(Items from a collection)
------

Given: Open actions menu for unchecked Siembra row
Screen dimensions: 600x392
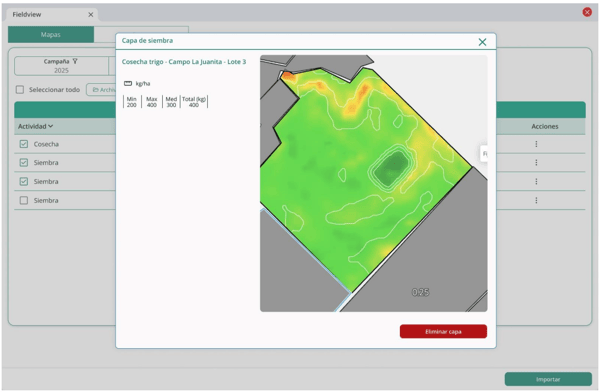Looking at the screenshot, I should pyautogui.click(x=536, y=200).
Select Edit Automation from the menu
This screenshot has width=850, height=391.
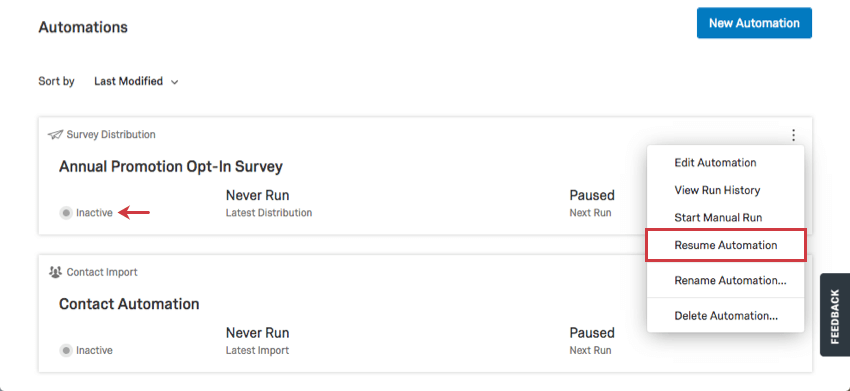pyautogui.click(x=715, y=163)
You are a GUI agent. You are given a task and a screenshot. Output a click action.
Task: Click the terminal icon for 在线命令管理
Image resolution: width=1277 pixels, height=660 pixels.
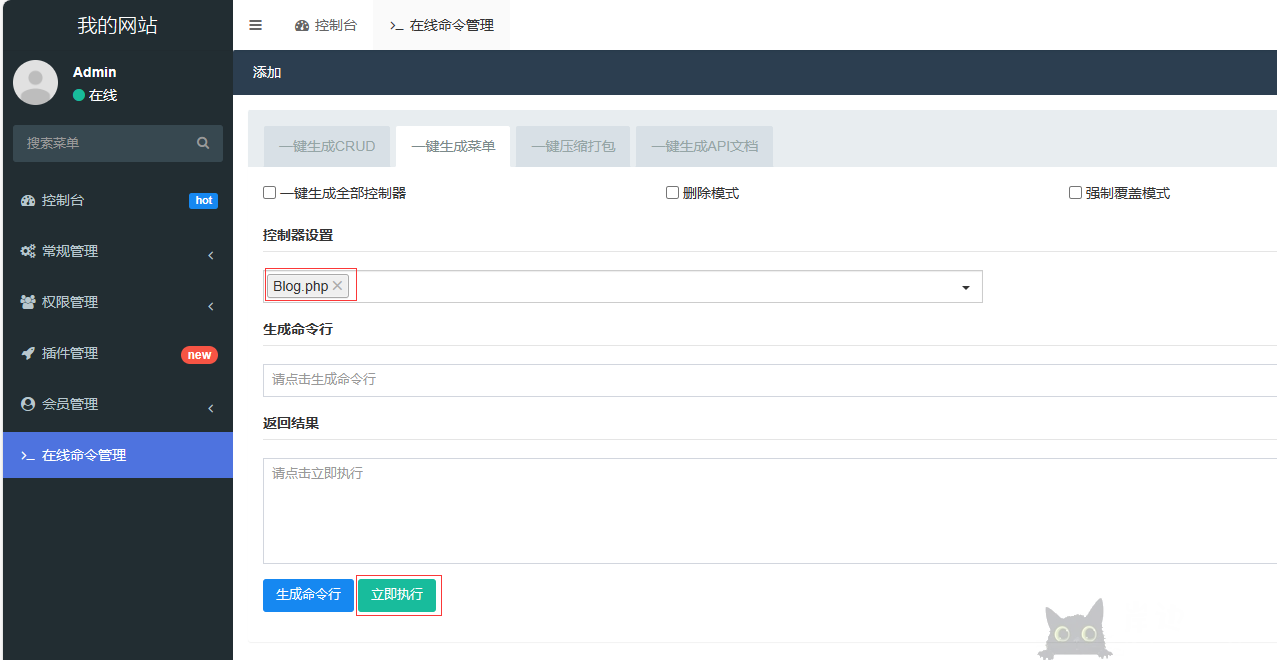[x=28, y=455]
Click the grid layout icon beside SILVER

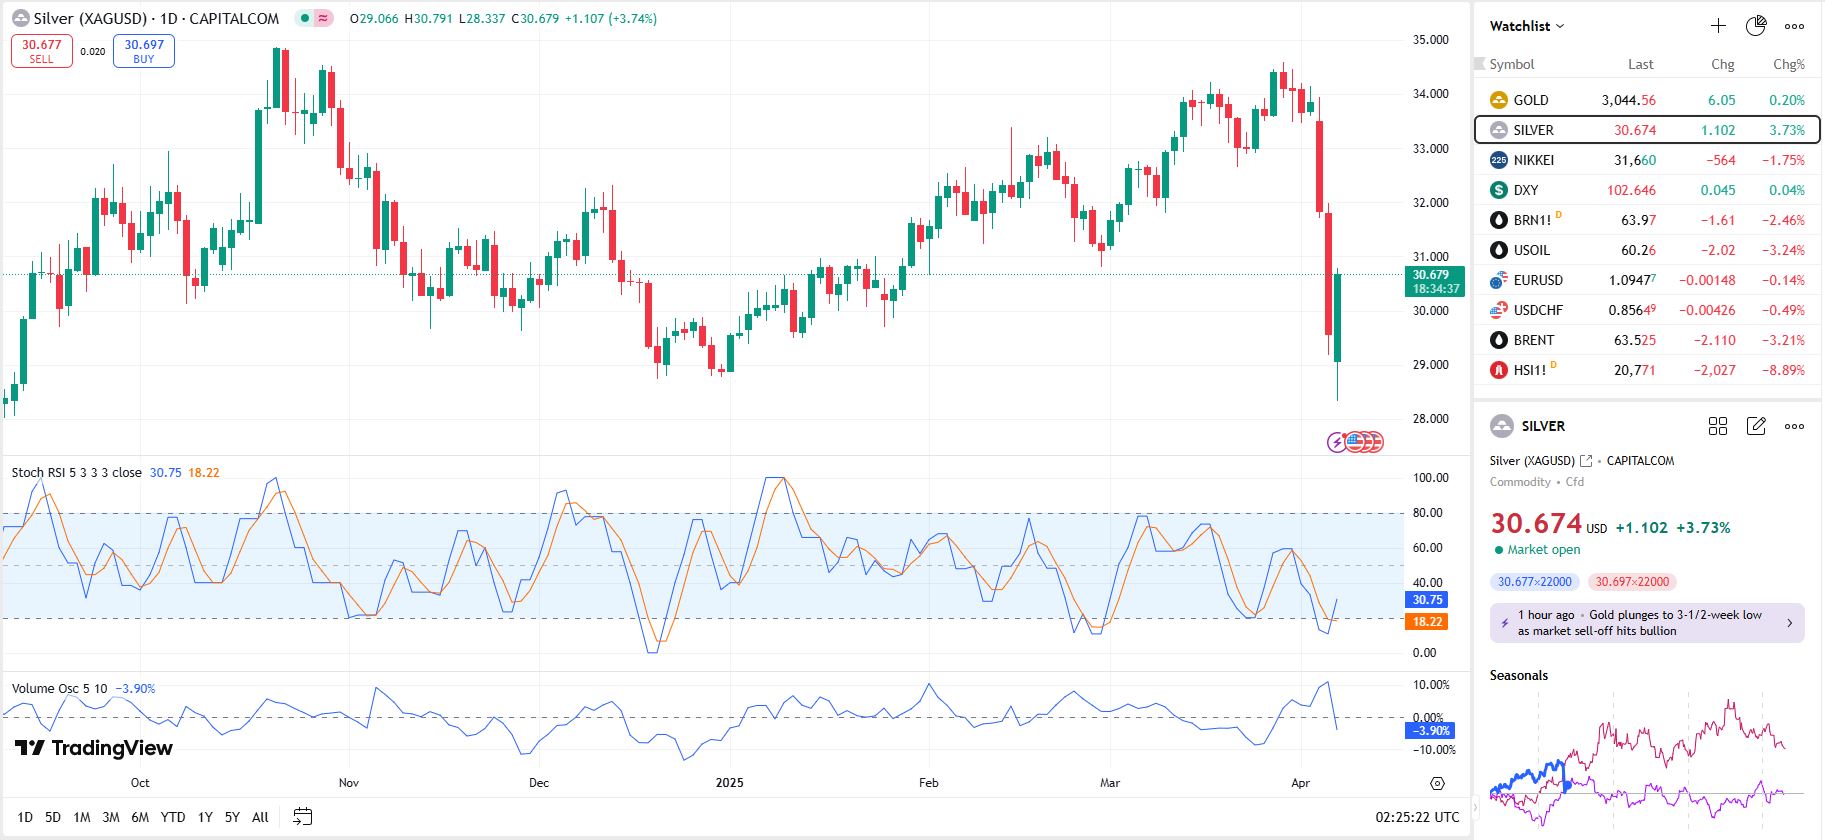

------

--- EXERCISE DIRECTIONS ---
Return the lines of all the items above word for word, leaving out the pictures.

--- ANSWER FOR THIS EXERCISE ---
Given: Open actions menu for unchecked Siembra row
Screen dimensions: 600x392
Looking at the screenshot, I should pyautogui.click(x=536, y=200).
Select Edit Automation from the menu
This screenshot has width=850, height=391.
pyautogui.click(x=715, y=163)
You are a GUI agent. You are given a task and a screenshot. Output a click action.
Task: Click the terminal icon for 在线命令管理
Image resolution: width=1277 pixels, height=660 pixels.
[x=28, y=455]
Click the grid layout icon beside SILVER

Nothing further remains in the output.